Stupid Spammers

Stupid Spammers

Last night I got 2500 spam comments, which is a lot for me. Spam Karma 2 caught ALL of them, but I don’t like giant logfiles of spam comments, so I have just upgraded to Bad Behavior 2. UPDATE: As the author of the plugin notes, this is a pre-release version.

I sometimes wonder if Bad Behavior blocks legitimate comments or prevents use of the email form. If you’ve ever been blocked from leaving a comment, please let me know. Otherwise I’ll assume everything is cool. Thanks!

UPDATE: Apparently I need to also add a line to WP-CACHE to enable protection of cached pages with Bad Behavior 2. Oops…no. Very much no!

9 Comments

  1. David W. 18 years ago

    I used to be too scared of false positives to use any sort of automated spam filters. I had nearly a thousand hard-coded filters set up, and out of statistical curiosity I still downloaded the emails. At my peak I was getting about 2,800 spam messages a day through all of my email accounts. My filters were catching about 2,000 of them, but that still left a LOT of spam to go through.

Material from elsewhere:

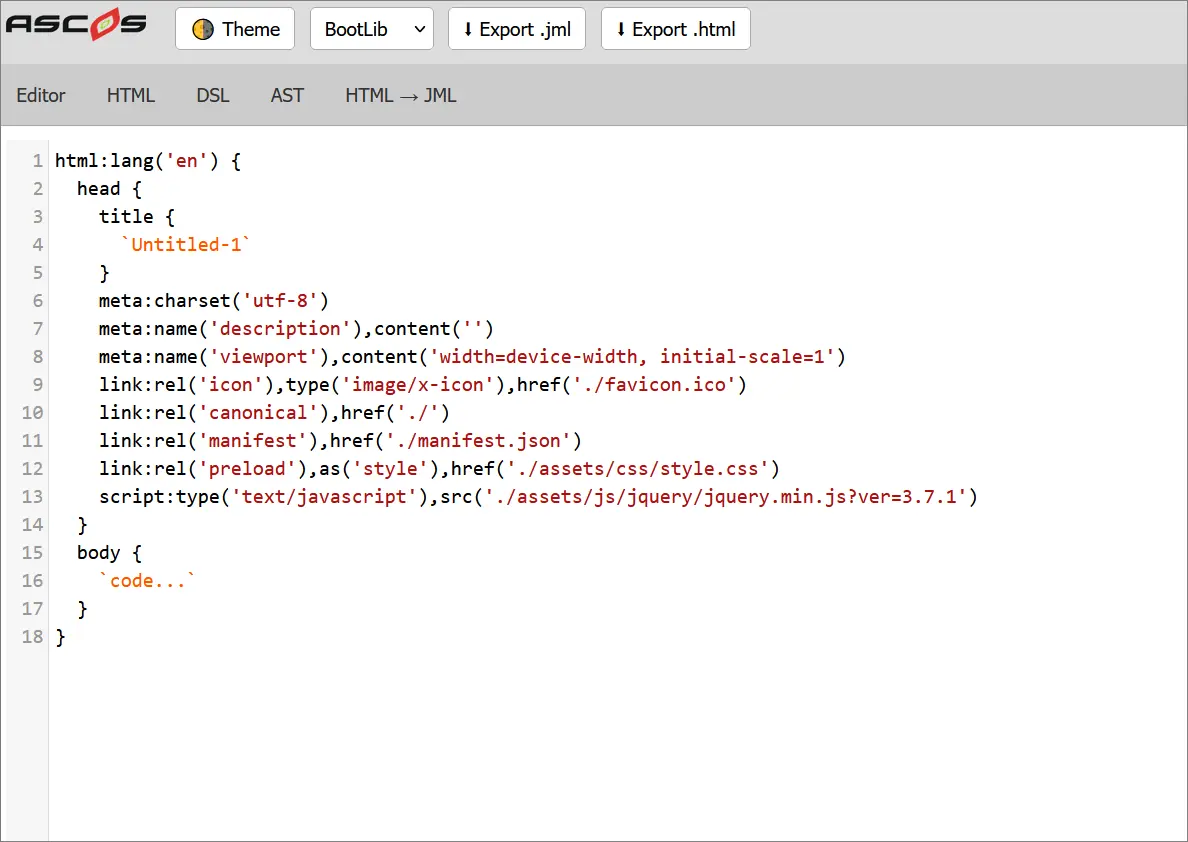Click the chevron on the BootLib selector
The image size is (1188, 842).
(x=418, y=29)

    Eventually I realized that I was causing more false positives than an automated filter would, just by being so completely overwhelmed by the numbers. It would have taken hours every day to go through the email patiently enough to ensure no false positives.

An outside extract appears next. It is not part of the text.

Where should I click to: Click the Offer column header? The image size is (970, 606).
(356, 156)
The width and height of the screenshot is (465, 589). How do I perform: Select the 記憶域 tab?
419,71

    So I switched over the automated filters and never looked back. When my host suspended one of my email accounts for a “possible DDOS attack” and it just turned out to be caused by SpamAssassin redirecting my midnight spam delivery to my collection address, I started :blackhole:ing all of the spam. So, I can’t say exactly how much spam is sent to my addresses now, but I don’t have to fool with it any more.

    Since then I only have to combat a few dozen spams a day.

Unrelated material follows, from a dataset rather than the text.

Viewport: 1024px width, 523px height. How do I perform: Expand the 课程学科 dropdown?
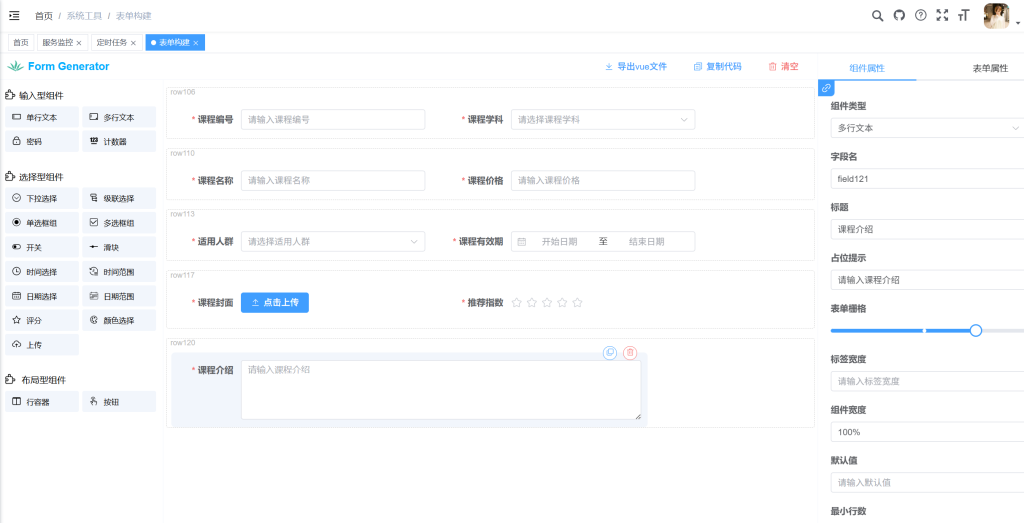pyautogui.click(x=602, y=120)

    So, getting 2500 comment spams a night puts you in the same boat. Just keep in mind that the number of false positives caused by your filters is probably a lot lower than you would err manually.

    ——-

  2. Dave Seah 18 years ago

    Thanks Dave! I’m noticing that Bad Behavior 2 doesn’t seem to be stopping many comments. Someone also just reported the captcha failing with Spam Karma 2 (I’ve never seen it, didn’t even know SK2 even had them!)

    I might install a manual captcha if that’s the case, and modify it a bit so the installtion is unique to my blog to defeat automated scripts…but it’s time I don’t really want to spend.

  3. franky 18 years ago

    Combine SpamKarma2 and Bad Behavior, the occasional spam that might slip through SK2 will (probably) get caught by BadBehavior.

    As for the captcha, you can deactivate it in the SpamKarma settings (if I remember well, otherwise the comment lands in your moderation queue)

  4. Dave Seah 18 years ago

    Franky:

    I got a report from someone that they saw an actual PHP error generated my Spam Karma 2 when trying to enter the captcha, which is disturbing…haven’t had time to track it down, unfortunately.

    I’m hoping that BadBehavior’s update will prevent spambots from even seeing the blog…it used to be quite effective, but the spammers have upgraded their toolset over the past few months. So BB is the first line of defense, and then SK2 handles anything that slips through the cracks.

  5. Michael Hampton 18 years ago

    That’s the general idea.

    Keep in mind Bad Behavior 2 is still in pre-release, and there are a few things that I’ve intentionally disabled during testing. Not because they don’t work, but because I’m looking to refine them to weed out any remaining (still extremely rare) false positives.

    You may be getting a few additional comment spams that would have been caught by previous versions, but on the other hand, you should have virtually no trackback spam whatsoever. On balance, I’ve found the new version is stopping much more spam than the previous one.

    And my false positive policy is to let it through if I’m not sure. I’d rather you have to read through 29 comments, 25 of which are spam, than 2,500 comments, almost all of which are spam.

  6. Michael Hampton 18 years ago

    P.S. I’m aware of the SK2/BB2 PHP error. I think it’s SK2’s fault, but since SK2 is no longer being maintained, I guess I get to deal with it. Blah.

  7. Dave Seah 18 years ago

    Thanks Michael…it’s very good of you to drop by and clarify what’s going on behind-the-scenes…thank you very much!

    I also have noticed a significant drop in spam today, as reported by SK2. I eventually did read that comment back on your blog about giving it some time to gather some data. The whole process is rather fascinating…there’s an entire war being fought behind the scenes.

    oops, I can’t edit my comment. Count to 10, try again!

  8. Michael Hampton 18 years ago

    Well, I got slashdotted yesterday on a site running BB2, so I’m going to delay things a bit in order to incorporate a couple of lessons learned.

  9. Stupid 15 years ago

    The best better idea I’ve come up with so far is to skip certain checks when someone with a level of administrative access is logged in. But that brings up two questions: How much access? and How to code it?

    I have my own ideas on how to solve this, but I need to hear more from WP users who have multiple authors, as well as MediaWiki users.